Koneko's ears—human ones—flattened slightly. She turned her head—eyes meeting Robin's. "Is that true?" she asked—voice small, almost childlike. "About Senjutsu?" Robin nodded once—certain, unhesitating. "Arto is the most experienced Senjutsu practitioner any of us know. If he says it's impossible… it's impossible."
Koneko looked down at the sleeping wolf again—fingers tightening in the thick ruff. "Then… can I ask him? Right now?" Robin's smile was gentle. "If you wake him, yes." Koneko stared at Arto's peaceful face another long moment. Then—without any further warning—she made a small fist…and punched him square in the ribs.
Not hard enough to injure. Hard enough to wake. Arto yelped—an actual, startled yelp—body jerking upright so fast the sofa groaned. He landed on all four paws, fur bristling, dark-blue eyes wide and offended as he stared down at the tiny fist that had just assaulted him.
A low, rumbling growl started in his throat—more confused than angry—before he registered who'd thrown the punch. "Koneko…?" he rumbled, voice still half-wolf. "Why punch instead of pat?" Koneko didn't answer with words.
She lunged. Arms wrapped around his thick neck in a suffocating hug—face buried against the fur of his throat. A soft, hiccupping sound escaped her—half sob, half relief—as her own nekoshou features slowly emerged: soft white cat ears unfurling from her hair, one tail curling tightly around his forelegs, small fangs peeking past her lips as she pressed herself closer.
The entire room went still. Nami's phone clattered to the floor. "Oh my gods," she breathed—voice cracking with glee. "Cat mode. Actual cat mode. Koneko-chan has ears and tails and she's—!" Rias moved like lightning—hand clamping over Nami's mouth before she could launch into full squee mode. "Shh," Rias hissed—though her own eyes were suspiciously shiny. "Let her have this."
Akeno pressed both hands to her cheeks—trying (and failing) to contain her own delighted squeak. Grayfia's gloved fingers rose to cover her mouth—silver eyes wide with rare, unguarded softness. Albedo simply smiled—quiet, tender—watching the little scene with the expression of someone witnessing something sacred.
Koneko didn't notice any of them. She just clung—face buried, tails wrapped, ears flat against her skull as she breathed in the familiar scent of wolf and Arto and home. Arto—still half in wolf form—lowered his head slowly until his muzzle rested gently against her back. One massive paw came up—careful, careful—and settled over her smaller frame like a living blanket.

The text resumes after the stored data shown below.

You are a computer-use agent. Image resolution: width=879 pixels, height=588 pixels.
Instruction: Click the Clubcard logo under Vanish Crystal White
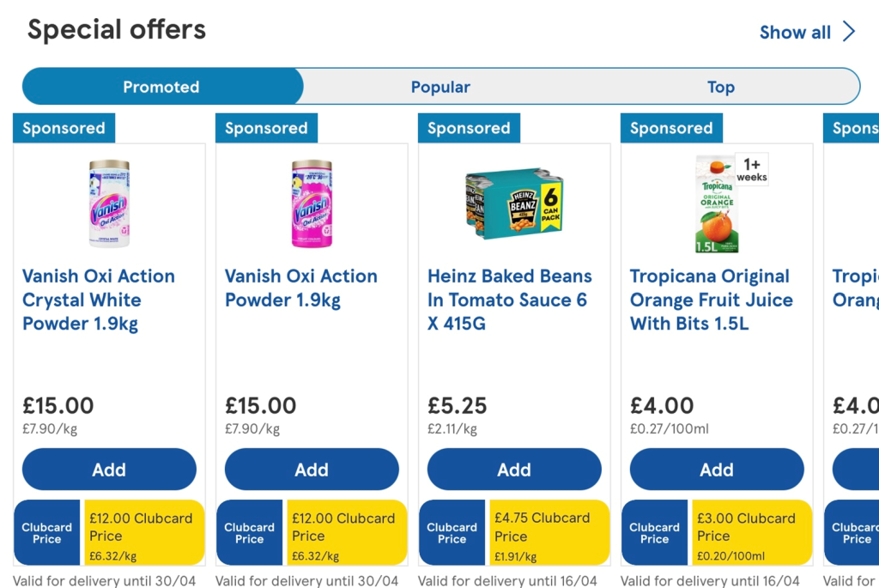click(x=46, y=532)
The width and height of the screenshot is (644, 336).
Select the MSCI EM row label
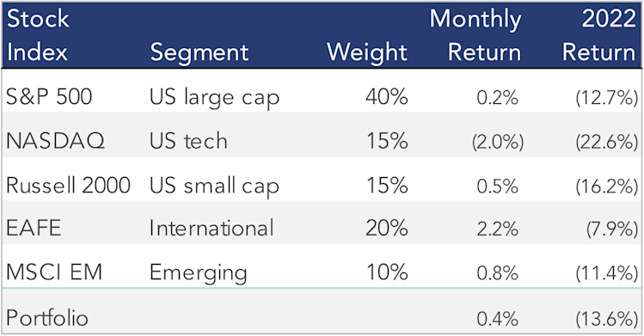point(54,272)
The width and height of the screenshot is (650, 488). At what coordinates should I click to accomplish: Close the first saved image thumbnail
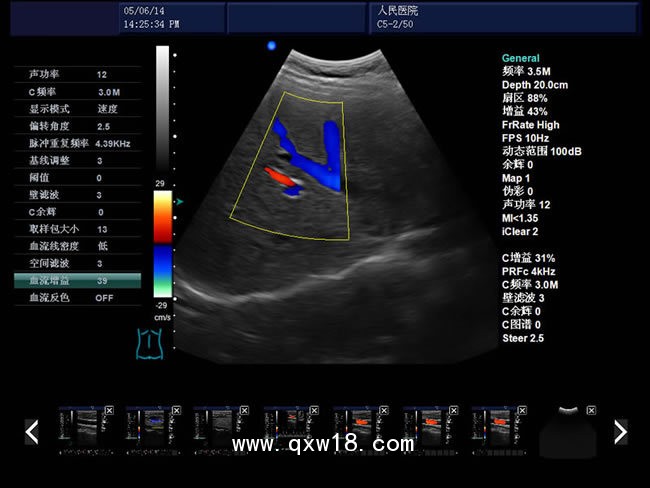[x=108, y=411]
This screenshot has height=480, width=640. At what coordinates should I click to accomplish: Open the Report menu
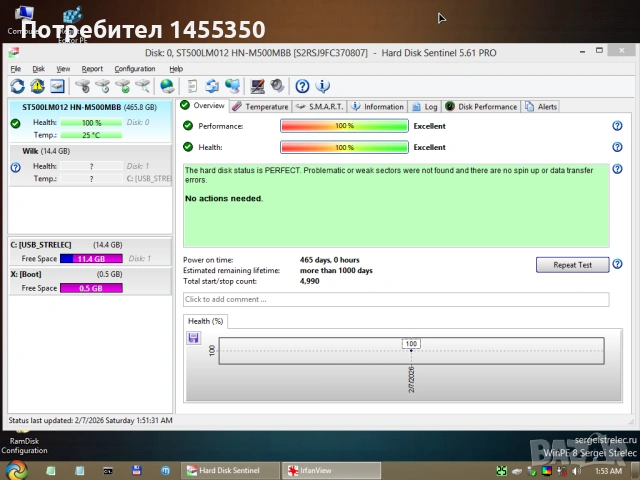92,69
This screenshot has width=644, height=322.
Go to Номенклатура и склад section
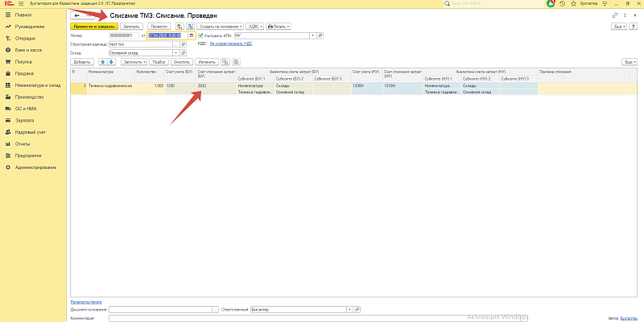point(39,84)
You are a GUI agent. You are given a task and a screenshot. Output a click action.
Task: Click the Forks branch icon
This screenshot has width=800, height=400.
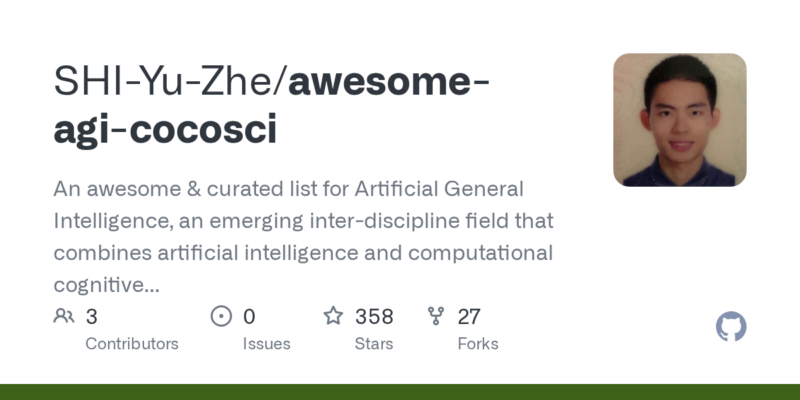pos(435,317)
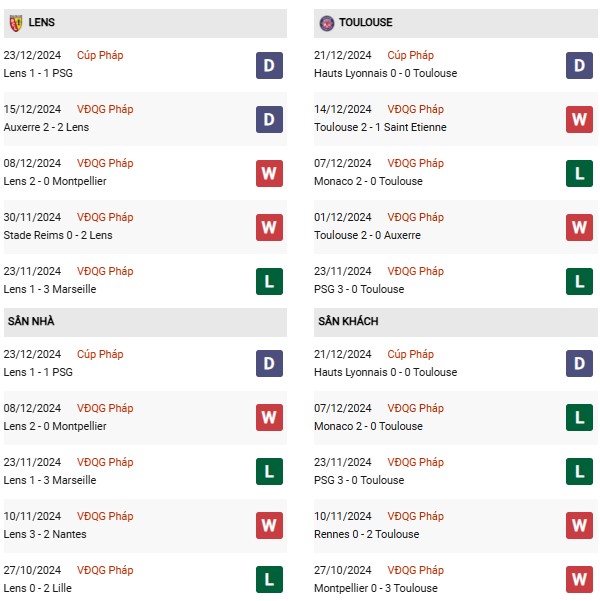Image resolution: width=600 pixels, height=601 pixels.
Task: Open the Cúp Pháp link dated 21/12/2024 under the TOULOUSE header
Action: [410, 55]
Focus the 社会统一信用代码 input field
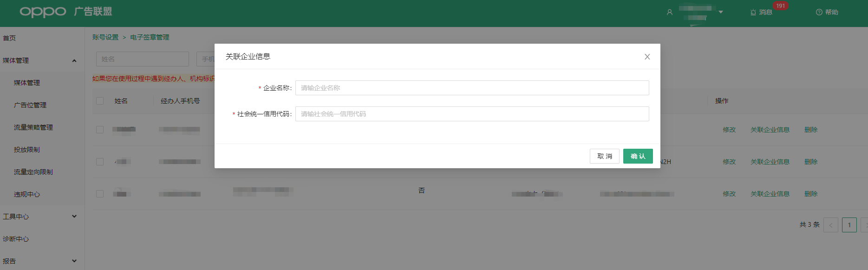The width and height of the screenshot is (868, 270). click(472, 114)
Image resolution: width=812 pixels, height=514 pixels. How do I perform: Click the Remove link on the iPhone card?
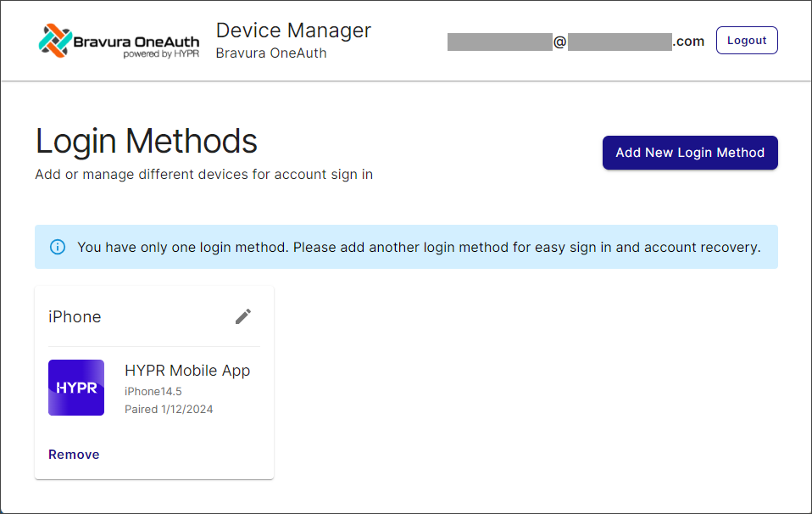point(74,454)
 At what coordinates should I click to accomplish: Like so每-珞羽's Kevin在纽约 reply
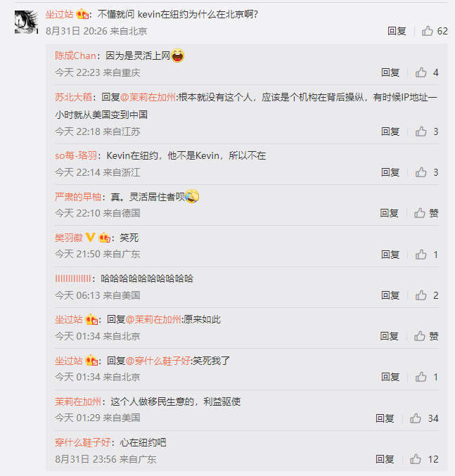tap(421, 172)
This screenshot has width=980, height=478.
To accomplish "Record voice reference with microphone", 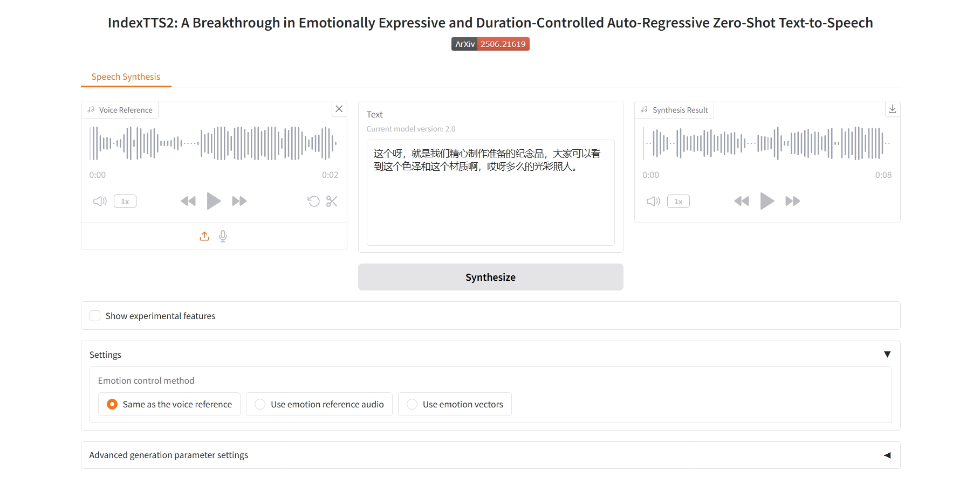I will pyautogui.click(x=223, y=236).
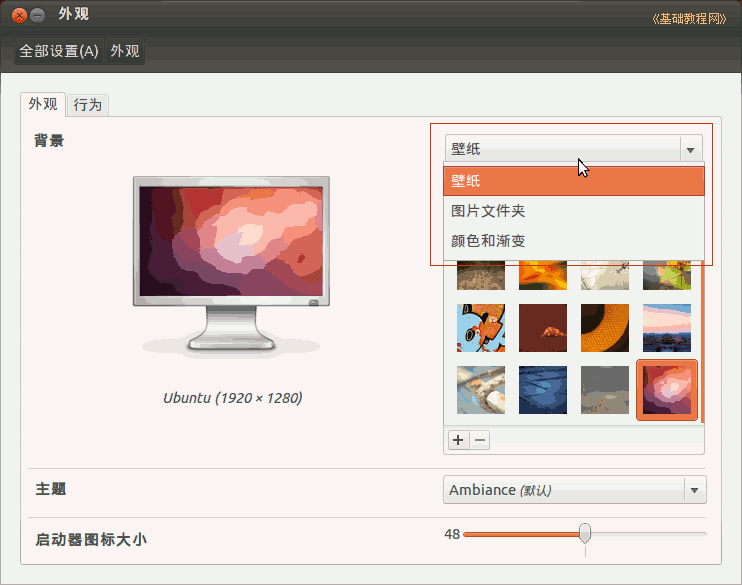Choose the rope close-up wallpaper thumbnail

click(x=481, y=390)
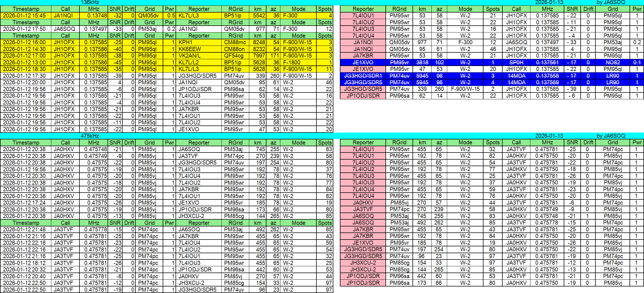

"I'm here," he rumbled—voice softer than anyone had ever heard it in this shape. "Whatever you need to ask… I'm listening." Koneko's grip tightened. But she didn't speak.
[Timeskip: Brought to you by chibi Koneko hugging wolf Arto]
The living room dimmed as Robin tapped a few keys on her tablet. A large holo-screen flickered to life above the coffee table—crisp, secure feed routed through Gremory encryption. No one spoke. The only sounds were the soft rustle of blankets, Millicas's quiet breathing (he'd fallen asleep again against Arto's wolf flank), and the faint crackle of the fireplace.
Arto—still in wolf form—groaned low in his throat, ears flicking back in clear annoyance. "Off day," he rumbled, voice gravelly and lupine. "Supposed to be off." Rias reached over and gently scratched behind one ear. "Just watch, love. Then we'll let you nap again."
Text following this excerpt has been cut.